### Directions for this task
Rewrite the EV charging text from "The Opportunity" up to and including "nuanced than that.", changing "massive" to "huge".

### Document text
-- Opening Marker --

Revenue growth is driven by (1) footprint expansion and (2) station utilization. EVgo expects to have built over 16,000 DCFC chargers by 2027 (versus current 1,400), underpinned by partnerships with automakers, rideshare providers, government and utilities.
The Opportunity
EVs are currently 3% of U.S. car sales in January, a number expected to rise to 10% in 2025 and 30% by 2030, depending on who you ask. The projections vary, but all imply massive growth. The first adopters will be retail, who drive an average of 200 miles a week, followed by fleet, who drive hundreds of miles a day, and long-haul trucking. It’s a great set up for growth – the electrification of U.S. VIO (vehicles in operation) is a massive tailwind by itself, but growth in charging will be sustained at a higher rate by late adopters consuming multiples of kWh more than the early adopters. EVgo’s management expects a 100x growth in charging demand over the next 20 years.
So aren’t these essentially high-growth gas stations? Gas stations without the human labor? Well yes, but actually no. It’s more nuanced than that.

-- Closing Marker --

### Given material
-- Opening Marker --

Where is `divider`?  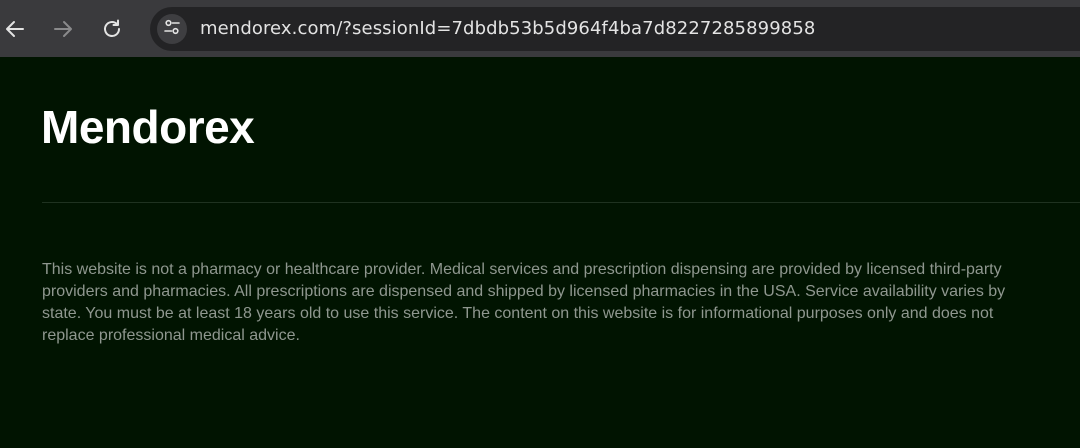 divider is located at coordinates (561, 202).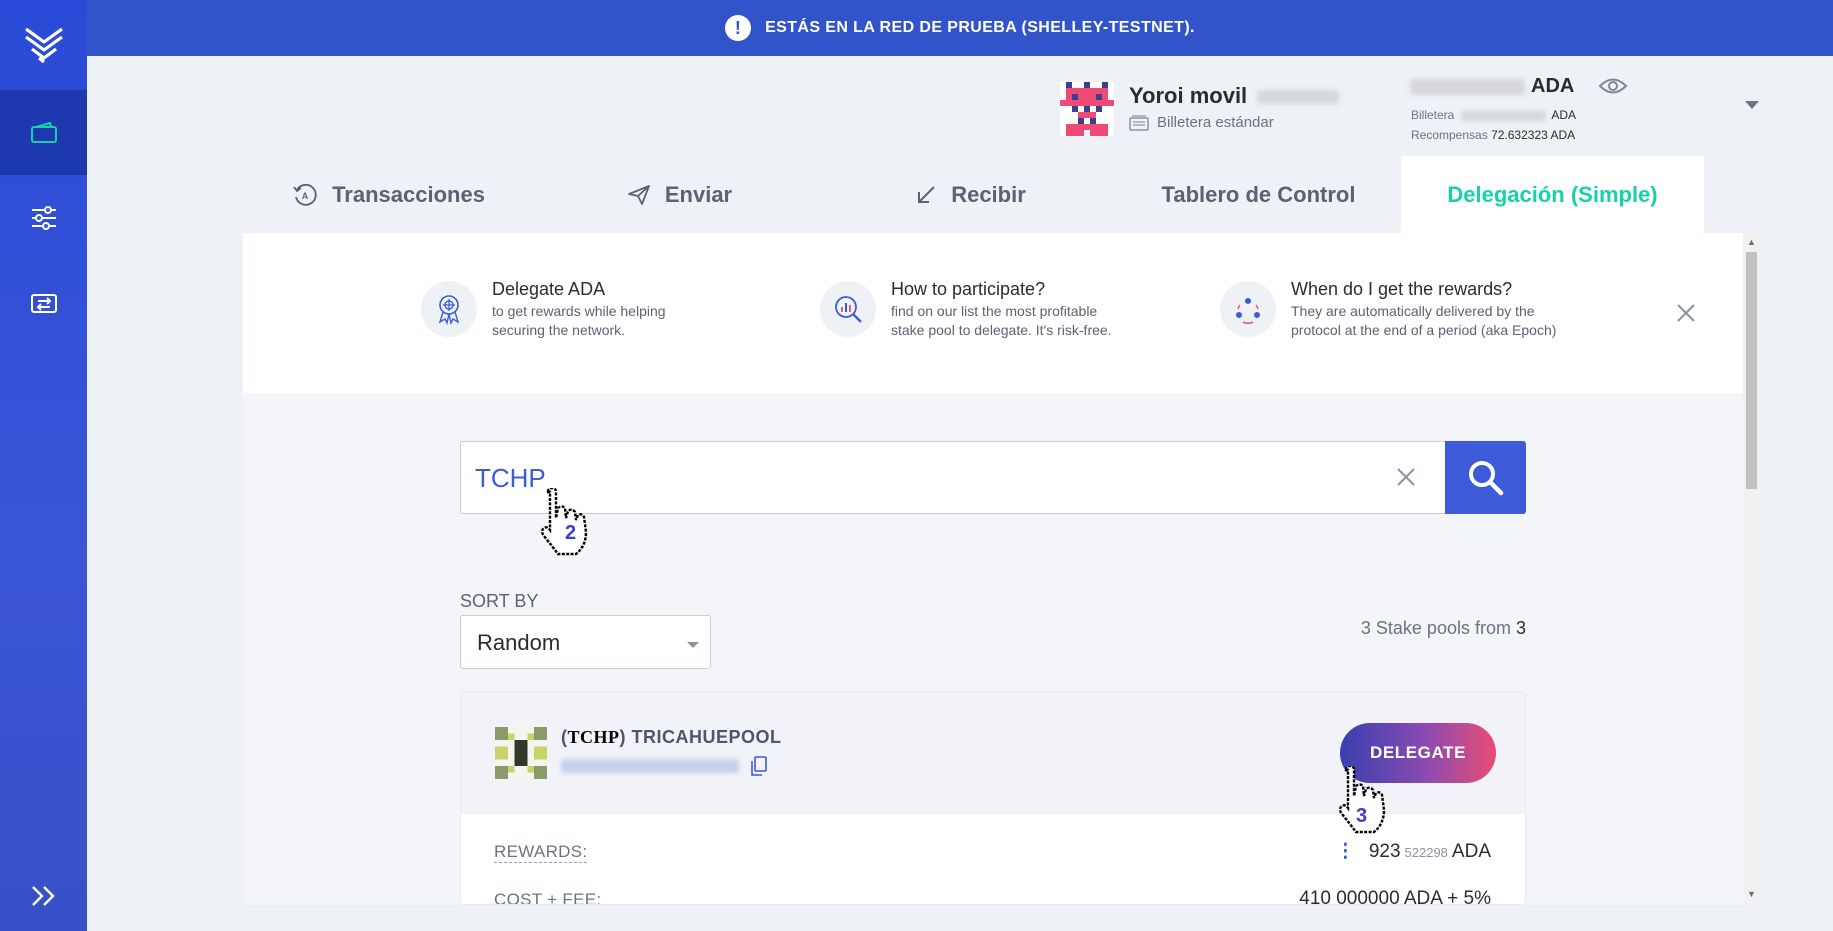 The image size is (1833, 931). Describe the element at coordinates (1443, 628) in the screenshot. I see `pool-count: 3 Stake pools from 3` at that location.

-- Closing Marker --

### Answer to this exercise
The Opportunity
EVs are currently 3% of U.S. car sales in January, a number expected to rise to 10% in 2025 and 30% by 2030, depending on who you ask. The projections vary, but all imply huge growth. The first adopters will be retail, who drive an average of 200 miles a week, followed by fleet, who drive hundreds of miles a day, and long-haul trucking. It’s a great set up for growth – the electrification of U.S. VIO (vehicles in operation) is a huge tailwind by itself, but growth in charging will be sustained at a higher rate by late adopters consuming multiples of kWh more than the early adopters. EVgo’s management expects a 100x growth in charging demand over the next 20 years.
So aren’t these essentially high-growth gas stations? Gas stations without the human labor? Well yes, but actually no. It’s more nuanced than that.